I wonder if everyone is afraid of something. I may pretend that there is a solution to everything, but in reality not everything is solve-able. Although my philosophy is that there's nothing hard work and perseverance cannot conquer I'm not too sure what can conquer fear. If there's anything that I found out about myself it's that I'm afraid of many things. I'm afraid of failing, I'm afraid of change, I'm afraid of people, I'm afraid of those giant golden beetles that fly into my room in the middle of the night, and I'm afraid of not being able to become the person that people expect me to be. The list is virtually endless. None of these fears have solutions (minus the giant beetle thing, my friend is kind enough to kill them for me, thank goodness... she thinks that I'm stupid because I refuse to close the window at night even though I know that they're going to come and eat me; I would listen to her, but it's just so hot...).

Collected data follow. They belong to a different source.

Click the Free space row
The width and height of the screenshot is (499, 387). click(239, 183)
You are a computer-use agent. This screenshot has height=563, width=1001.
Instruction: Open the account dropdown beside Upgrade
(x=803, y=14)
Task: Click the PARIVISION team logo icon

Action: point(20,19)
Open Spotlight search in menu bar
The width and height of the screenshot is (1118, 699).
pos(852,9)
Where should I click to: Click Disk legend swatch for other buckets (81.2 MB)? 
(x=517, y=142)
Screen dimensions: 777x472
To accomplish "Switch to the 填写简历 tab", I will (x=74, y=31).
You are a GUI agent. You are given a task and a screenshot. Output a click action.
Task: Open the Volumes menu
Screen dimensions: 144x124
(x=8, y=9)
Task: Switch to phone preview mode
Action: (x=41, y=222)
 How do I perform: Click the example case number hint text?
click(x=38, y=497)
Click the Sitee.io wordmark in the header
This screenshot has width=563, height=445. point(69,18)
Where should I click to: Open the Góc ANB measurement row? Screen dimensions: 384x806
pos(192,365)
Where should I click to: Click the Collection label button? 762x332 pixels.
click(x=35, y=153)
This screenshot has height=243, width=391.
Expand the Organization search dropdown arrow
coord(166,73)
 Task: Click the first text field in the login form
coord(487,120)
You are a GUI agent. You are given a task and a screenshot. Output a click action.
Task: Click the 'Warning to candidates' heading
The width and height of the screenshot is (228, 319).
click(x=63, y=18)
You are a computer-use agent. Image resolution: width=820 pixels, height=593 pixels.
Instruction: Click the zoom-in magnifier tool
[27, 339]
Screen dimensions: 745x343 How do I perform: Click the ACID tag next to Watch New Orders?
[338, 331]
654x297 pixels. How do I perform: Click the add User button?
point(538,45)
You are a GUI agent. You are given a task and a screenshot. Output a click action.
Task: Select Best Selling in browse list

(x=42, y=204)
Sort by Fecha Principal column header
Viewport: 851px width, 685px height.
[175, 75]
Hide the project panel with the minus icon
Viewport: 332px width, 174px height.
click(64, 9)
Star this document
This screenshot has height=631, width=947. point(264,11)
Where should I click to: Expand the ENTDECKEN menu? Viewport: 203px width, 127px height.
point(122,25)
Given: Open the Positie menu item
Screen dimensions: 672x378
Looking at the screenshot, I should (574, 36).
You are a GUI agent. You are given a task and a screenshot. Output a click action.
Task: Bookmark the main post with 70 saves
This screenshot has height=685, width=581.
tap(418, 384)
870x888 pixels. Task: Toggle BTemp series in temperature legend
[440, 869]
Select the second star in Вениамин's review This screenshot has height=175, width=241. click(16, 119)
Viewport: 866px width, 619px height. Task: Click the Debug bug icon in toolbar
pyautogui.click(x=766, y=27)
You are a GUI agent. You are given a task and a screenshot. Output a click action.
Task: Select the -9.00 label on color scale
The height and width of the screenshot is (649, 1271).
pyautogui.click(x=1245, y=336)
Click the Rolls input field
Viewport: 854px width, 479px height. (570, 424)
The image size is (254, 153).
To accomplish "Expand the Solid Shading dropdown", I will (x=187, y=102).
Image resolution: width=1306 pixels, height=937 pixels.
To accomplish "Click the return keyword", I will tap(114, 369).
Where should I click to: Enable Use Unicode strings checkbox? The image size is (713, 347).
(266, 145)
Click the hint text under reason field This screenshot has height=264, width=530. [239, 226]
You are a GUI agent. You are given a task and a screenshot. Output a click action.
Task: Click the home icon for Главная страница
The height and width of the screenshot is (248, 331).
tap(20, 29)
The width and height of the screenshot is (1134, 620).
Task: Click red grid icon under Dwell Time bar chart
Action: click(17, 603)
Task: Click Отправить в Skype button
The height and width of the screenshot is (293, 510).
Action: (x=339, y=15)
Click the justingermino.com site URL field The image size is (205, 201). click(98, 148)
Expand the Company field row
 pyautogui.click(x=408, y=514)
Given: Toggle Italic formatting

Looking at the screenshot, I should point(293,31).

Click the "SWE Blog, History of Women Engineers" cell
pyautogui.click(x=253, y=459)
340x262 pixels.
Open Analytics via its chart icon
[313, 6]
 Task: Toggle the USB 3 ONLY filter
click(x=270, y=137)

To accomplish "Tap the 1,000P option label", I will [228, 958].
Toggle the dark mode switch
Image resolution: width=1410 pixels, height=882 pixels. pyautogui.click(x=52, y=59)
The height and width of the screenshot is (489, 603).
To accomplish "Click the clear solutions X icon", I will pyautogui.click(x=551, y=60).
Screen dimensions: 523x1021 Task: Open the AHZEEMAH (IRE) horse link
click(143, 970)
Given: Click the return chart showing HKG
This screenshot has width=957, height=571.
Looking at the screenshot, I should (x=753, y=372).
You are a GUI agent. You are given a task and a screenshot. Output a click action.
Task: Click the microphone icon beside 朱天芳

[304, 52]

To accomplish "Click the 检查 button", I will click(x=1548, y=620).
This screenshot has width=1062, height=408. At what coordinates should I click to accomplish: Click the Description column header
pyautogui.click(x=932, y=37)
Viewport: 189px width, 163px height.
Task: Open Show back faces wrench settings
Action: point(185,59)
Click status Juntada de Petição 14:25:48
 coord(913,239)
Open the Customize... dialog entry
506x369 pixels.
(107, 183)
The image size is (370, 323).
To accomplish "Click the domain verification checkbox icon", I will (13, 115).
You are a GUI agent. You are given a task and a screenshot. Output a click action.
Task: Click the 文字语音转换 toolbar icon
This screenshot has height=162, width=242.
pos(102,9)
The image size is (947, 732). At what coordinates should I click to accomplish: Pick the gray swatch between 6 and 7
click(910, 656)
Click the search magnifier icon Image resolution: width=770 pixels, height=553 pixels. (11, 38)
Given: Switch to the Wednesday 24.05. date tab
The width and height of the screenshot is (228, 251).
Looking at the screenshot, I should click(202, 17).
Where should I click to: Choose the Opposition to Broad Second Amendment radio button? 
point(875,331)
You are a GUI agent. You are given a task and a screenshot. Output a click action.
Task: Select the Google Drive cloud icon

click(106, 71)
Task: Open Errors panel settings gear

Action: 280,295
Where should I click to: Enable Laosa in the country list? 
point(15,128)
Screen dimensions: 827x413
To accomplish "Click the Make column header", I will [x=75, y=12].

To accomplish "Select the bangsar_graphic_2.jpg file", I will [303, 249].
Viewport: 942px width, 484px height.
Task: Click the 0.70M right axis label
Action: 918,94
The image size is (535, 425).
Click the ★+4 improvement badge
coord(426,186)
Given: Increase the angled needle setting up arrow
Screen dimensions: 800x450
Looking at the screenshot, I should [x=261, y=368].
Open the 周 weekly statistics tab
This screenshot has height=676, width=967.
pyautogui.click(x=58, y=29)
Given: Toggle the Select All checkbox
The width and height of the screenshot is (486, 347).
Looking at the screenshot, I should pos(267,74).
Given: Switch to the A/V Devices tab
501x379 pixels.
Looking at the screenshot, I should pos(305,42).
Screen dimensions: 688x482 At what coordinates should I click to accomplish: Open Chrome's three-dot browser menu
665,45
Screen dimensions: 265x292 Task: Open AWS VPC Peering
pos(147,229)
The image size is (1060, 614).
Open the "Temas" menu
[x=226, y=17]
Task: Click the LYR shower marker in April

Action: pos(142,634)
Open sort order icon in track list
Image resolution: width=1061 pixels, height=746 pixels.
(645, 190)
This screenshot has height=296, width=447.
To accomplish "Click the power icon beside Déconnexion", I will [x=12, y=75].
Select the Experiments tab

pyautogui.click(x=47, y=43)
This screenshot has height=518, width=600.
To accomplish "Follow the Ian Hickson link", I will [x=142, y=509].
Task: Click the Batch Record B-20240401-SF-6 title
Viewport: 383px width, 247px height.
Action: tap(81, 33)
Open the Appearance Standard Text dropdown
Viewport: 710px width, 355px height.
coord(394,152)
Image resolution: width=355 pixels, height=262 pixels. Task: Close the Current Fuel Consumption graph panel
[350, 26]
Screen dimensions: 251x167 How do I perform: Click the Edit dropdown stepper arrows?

The reason why I would bring this up is because I recently spent 300 dollars on MCAT books. I have eight sitting on my desk and I'm awaiting the arrival of three more (stupid idiots had to split up all of the sections to earn more money). Every time I lift up my head, all I see is my future taunting me. What I can't figure out is whether or not this is really what I want. For those of you that have known me since sixth grade know that I have wanted to become a surgeon since then; but, the lingering questions in the back of my head remain: What if I fail the test? What if I can't become a surgeon? What if I'm not good enough? And because I have this fear I have also been afraid to open the books. I feel as if I don't open the books I don't have anything to be afraid of.

Because if I fail, what am I supposed to tell my grandma? She has always supported me. Always. Recently she revealed that she put aside money for me to go to medical school. If I disappoint her there is absolutely no way I could live with myself.

Sorry guys, I'm having a minor panic attack. It'll probably blow over after I think about this for a couple more days. In the end, I know that I'm going to have to tell myself to suck it up, stop whining, and succeed.

If you do have any fears I hope that they are giant golden beetle fears and not ones without solutions.